Many other voter suppression tactics that have been occurring appear to be aimed specifically at communities of color. For example, as The Washington Post columnist Colbert King recently explained, this election cycle, we have witnessed practices that disproportionately affect Black people including “onerous voter-ID and witness-signature laws; changes to the terms and requirements of voter registration; limitations on polling places; curtailed early voting; and the disenfranchisement of people with felony convictions — even after other voters have affirmed their right to vote.” Other tactics that have been used during this election cycle include the Texas Governor’s order that each county in Texas have only one drop box, which left populous and racially diverse places like Harris County with one drop box for the ballots of up to 2.4 million registered voters.

These voter suppression efforts are deeply troubling because, as the text and history of the Constitution demonstrate, voting is a fundamental right that deserves abundant protection. Indeed, there is no right protected by more parts of the Constitution than the right to vote. After the Constitution was ratified, six separate constitutional amendments were adopted that protect access to the ballot. First, in the wake of the Civil War, “We the People” passed the Fifteenth Amendment to ensure that no one would be denied the right to vote because of their race. The Framers of the Fifteenth Amendment characterized this Amendment as a “capstone in the great temple of American freedom” that would “make every citizen equal in rights and privileges.” Similarly, in 1913, the American people ratified the Seventeenth Amendment to establish a popular election for Senators so that Americans could choose the Senators who represent them.

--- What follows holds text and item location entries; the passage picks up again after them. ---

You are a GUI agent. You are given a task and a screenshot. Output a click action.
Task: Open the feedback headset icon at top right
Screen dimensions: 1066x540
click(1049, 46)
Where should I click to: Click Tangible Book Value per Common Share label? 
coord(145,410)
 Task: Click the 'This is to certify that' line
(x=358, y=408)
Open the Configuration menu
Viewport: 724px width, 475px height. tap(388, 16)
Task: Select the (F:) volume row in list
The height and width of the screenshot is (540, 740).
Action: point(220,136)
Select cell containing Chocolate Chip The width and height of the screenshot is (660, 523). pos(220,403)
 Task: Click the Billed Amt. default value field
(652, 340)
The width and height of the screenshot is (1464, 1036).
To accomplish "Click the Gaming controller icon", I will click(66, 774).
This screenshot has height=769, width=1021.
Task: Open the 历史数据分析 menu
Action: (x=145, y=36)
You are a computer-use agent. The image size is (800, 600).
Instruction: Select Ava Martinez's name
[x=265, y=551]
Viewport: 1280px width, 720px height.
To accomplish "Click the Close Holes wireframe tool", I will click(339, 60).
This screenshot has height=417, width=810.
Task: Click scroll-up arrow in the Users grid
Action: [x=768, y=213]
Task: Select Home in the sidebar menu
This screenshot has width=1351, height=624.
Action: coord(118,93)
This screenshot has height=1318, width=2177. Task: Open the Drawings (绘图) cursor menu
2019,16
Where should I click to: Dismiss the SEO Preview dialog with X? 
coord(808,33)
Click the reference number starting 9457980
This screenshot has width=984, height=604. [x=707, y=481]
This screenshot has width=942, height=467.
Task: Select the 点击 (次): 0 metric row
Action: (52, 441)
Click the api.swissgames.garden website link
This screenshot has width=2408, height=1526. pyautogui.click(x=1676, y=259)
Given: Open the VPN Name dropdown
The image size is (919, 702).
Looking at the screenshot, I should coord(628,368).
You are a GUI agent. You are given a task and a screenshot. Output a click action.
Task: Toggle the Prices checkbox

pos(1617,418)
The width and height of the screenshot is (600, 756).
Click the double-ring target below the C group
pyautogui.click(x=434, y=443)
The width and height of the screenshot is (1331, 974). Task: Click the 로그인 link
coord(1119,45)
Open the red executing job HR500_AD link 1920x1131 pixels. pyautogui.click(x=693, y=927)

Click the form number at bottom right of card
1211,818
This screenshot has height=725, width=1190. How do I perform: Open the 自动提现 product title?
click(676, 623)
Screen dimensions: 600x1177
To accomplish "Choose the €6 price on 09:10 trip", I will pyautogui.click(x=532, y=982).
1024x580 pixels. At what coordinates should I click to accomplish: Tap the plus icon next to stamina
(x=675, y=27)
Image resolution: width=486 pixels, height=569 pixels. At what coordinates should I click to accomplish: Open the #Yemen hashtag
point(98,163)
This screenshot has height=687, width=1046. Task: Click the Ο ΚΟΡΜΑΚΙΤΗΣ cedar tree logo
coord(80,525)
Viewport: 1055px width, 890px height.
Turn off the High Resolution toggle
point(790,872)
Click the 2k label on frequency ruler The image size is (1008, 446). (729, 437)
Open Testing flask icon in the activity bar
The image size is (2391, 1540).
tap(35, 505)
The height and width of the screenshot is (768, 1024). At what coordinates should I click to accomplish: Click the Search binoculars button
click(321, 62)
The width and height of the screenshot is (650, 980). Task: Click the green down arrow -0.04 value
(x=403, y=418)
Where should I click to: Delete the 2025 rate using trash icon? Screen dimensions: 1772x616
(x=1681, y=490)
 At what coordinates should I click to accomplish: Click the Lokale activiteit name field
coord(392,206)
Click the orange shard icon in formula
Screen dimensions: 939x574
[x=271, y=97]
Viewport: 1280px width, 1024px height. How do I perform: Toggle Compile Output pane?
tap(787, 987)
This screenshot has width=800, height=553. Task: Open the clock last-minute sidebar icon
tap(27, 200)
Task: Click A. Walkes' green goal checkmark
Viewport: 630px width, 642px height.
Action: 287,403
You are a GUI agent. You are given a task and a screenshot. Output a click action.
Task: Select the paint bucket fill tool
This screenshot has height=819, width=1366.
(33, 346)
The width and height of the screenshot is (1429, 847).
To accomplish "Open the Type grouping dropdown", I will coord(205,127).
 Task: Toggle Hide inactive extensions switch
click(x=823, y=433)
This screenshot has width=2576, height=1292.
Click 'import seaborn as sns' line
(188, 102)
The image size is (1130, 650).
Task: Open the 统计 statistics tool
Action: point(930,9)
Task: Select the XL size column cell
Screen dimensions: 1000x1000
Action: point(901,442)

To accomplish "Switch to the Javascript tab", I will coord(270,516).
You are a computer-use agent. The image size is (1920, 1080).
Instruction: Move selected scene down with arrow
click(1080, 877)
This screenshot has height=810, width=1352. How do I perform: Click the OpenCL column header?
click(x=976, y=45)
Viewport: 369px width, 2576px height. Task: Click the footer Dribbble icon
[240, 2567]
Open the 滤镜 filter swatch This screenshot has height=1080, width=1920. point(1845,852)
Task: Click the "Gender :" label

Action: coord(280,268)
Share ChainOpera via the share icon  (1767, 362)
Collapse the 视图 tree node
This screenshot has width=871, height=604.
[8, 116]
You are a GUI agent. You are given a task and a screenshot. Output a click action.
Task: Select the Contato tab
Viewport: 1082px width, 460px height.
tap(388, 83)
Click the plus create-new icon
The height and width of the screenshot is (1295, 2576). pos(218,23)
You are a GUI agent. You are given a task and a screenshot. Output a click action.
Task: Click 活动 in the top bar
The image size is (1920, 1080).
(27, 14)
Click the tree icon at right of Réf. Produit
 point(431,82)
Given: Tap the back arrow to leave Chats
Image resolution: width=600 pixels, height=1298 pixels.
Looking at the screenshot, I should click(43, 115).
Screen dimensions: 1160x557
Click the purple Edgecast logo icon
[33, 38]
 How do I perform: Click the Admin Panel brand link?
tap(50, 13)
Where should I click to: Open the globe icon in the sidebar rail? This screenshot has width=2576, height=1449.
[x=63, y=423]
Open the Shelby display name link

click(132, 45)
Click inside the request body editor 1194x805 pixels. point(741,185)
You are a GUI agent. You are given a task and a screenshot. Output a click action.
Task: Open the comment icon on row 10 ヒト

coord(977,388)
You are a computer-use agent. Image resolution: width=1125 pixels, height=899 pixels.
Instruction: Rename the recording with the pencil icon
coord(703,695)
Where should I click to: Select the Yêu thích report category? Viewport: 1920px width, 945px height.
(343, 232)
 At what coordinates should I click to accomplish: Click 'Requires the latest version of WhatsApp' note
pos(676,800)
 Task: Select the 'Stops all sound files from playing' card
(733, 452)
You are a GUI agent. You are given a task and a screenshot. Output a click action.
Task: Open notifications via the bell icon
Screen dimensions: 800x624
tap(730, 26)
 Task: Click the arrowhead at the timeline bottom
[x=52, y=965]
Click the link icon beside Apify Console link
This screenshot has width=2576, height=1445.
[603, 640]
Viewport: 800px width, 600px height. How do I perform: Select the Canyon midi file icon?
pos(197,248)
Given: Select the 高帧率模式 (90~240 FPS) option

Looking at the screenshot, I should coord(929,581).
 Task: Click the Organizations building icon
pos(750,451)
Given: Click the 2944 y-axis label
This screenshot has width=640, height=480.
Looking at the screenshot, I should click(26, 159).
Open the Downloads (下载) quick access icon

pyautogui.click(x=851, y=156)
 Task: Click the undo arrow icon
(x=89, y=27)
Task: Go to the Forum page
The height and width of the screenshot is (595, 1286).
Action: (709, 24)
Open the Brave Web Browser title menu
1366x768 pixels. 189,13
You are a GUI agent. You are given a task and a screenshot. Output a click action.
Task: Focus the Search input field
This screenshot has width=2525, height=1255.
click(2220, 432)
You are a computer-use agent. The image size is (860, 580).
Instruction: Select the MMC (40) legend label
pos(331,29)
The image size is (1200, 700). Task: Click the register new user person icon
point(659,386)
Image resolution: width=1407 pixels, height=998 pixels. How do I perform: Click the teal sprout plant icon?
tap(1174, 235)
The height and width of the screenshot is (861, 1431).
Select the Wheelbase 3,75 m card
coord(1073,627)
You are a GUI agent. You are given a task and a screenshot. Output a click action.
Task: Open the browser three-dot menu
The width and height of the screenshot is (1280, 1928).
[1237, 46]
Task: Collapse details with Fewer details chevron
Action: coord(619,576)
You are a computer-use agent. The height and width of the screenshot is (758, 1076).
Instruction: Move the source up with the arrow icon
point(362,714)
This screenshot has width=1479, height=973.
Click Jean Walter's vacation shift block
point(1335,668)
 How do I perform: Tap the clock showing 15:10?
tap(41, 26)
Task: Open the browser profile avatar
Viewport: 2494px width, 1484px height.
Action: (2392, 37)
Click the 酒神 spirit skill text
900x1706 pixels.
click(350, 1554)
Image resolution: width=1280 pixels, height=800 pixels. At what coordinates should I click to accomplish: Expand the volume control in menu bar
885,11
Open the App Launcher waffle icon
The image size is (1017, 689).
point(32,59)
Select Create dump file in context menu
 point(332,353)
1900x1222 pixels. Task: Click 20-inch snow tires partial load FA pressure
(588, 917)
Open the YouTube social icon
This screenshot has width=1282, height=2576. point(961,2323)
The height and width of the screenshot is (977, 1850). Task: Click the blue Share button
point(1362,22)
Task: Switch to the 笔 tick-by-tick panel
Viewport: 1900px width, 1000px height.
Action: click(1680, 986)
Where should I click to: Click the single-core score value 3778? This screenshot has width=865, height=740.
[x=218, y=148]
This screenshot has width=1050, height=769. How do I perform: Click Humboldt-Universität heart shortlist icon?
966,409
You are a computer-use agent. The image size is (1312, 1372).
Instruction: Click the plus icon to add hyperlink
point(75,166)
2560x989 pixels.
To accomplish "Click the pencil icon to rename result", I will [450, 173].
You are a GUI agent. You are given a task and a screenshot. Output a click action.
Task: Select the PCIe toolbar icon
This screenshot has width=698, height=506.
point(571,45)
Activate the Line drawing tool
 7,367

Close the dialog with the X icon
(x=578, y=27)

And one hundred years ago this year, the American people ratified the Nineteenth Amendment to ensure that women had access to the ballot box. As my colleague David Gans recently pointed out, in addition to codifying in the Constitution the idea that no one should be denied the right to vote on the basis of sex, the Nineteenth Amendment also cemented the idea that the right to vote was fundamental and gave Congress broad enforcement power to protect the exercise of the right to vote. In addition, in the decades after that, “We the People” once again protected that right by passing the Twenty-Third, Twenty-Fourth, and the Twenty-Sixth Amendments, which allowed citizens of D.C. to vote in the presidential election, outlawed poll taxes, and prohibited age discrimination in voting against citizens eighteen years or older. All six of these Amendments fundamentally changed our system of government, making the right to vote a constitutional guarantee of the highest order, one that needs our protection today.

With only few days until the close of the 2020 election, President Trump and his conservative base are doubling down on their efforts to prevent all Americans from being able to exercise their fundamental right to vote. This effort is utterly at odds with our amended Constitution and represents a threat to our democracy that the Court must take seriously.